Les heures nues, que désigne le titre du dernier récit autobiographique d’Asa Lanova - peut-être l’un de ses plus beaux livres du point de vue de la musique des phrases -, sont celles de la lucidité de plus en plus aiguë qui nous vient, avant l’aube, au fur et à mesure que nous prenons de l’âge. La sourde angoisse, liée au vieillissement, de celle qui a connu la « grande obsession » de l’érotisme, ne trouvera d’exorcisme que par les mots, réunis ici en longs colliers de phrases splendides, dont le déploiement proustien contraste cependant avec l’étroitesse du « théâtre » investi en l’occurrence, entre le lit couvert de chats de la narratrice, le jardin où la porte sa première rêverie matinale, la « chambre aux mots » où la ramène la discipline « quasi militaire » de l’écriture, les allées enfin de ses souvenirs.
À ceux-ci est associé un amour-passion passager vécu dans la prime jeunesse avec Maurice Béjart, visiblement exalté à proportion de l’aura de celui-ci, entre fantasme de l’âge et retour à la cruelle réalité, puisque « Satan » ne répond pas vraiment.

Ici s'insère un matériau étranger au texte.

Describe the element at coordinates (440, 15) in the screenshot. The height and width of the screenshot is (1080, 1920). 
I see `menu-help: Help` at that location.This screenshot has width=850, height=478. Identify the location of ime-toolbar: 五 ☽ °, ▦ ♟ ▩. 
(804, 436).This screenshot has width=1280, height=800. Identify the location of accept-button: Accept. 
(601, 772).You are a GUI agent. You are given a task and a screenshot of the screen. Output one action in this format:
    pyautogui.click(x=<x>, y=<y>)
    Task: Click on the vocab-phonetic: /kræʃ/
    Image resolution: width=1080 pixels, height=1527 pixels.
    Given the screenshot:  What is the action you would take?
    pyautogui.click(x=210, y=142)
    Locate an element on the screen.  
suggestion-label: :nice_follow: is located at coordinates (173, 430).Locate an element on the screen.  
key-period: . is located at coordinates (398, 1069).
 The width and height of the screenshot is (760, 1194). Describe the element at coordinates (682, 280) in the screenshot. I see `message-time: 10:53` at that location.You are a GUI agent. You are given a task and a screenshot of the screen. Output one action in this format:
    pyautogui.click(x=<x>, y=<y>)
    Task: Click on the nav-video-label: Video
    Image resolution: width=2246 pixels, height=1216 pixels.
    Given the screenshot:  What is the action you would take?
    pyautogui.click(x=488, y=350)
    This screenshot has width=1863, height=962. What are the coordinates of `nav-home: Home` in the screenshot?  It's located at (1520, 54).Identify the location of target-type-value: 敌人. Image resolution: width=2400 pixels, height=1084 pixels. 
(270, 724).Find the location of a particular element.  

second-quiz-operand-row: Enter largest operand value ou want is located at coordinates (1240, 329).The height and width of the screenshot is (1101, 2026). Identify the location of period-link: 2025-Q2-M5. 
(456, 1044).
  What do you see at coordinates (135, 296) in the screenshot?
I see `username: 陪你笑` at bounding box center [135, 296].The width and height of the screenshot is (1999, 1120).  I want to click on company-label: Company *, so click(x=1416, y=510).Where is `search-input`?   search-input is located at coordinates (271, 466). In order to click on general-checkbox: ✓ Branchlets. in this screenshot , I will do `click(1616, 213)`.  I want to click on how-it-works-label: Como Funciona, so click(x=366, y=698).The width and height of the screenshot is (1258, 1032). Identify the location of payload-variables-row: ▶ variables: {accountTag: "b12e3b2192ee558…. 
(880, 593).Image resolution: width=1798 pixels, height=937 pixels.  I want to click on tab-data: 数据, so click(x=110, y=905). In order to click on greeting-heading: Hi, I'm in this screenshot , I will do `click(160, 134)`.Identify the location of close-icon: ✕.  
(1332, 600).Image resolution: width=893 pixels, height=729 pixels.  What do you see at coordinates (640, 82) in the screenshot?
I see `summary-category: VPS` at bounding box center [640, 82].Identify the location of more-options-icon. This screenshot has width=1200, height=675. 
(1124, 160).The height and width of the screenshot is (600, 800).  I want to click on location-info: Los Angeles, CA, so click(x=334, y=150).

La remémoration d’un autre lien, à la fois littéraire et affectif, avec l’éditeur et écrivain Georges Belmont, dégage une bien plus réelle émotion alors que « Maestro », comme la disciple le surnomme, s’approche de sa propre fin.
Une dernière étreinte avec un certain Stanislas de passage, aussi intense que brève, et sans lendemain, marquera-t-elle le terme d’une vie marquée par la hantise du sexe? Ce qui est sûr est que les plus belles pages de ce livre ne sont pas celles que tisse ce remugle d’érotisme solitaire, mais celles qui se vouent à la célébration de la simple vie, des animaux entourant leur sorcière bien-aimée, des oiseaux, des aubes pures et des nuits de solitude de la narratrice tissant sa toile, à l’encre violette, avec une grâce arachnéenne.
Asa Lanova, Les heures nues. Campiche, 159p.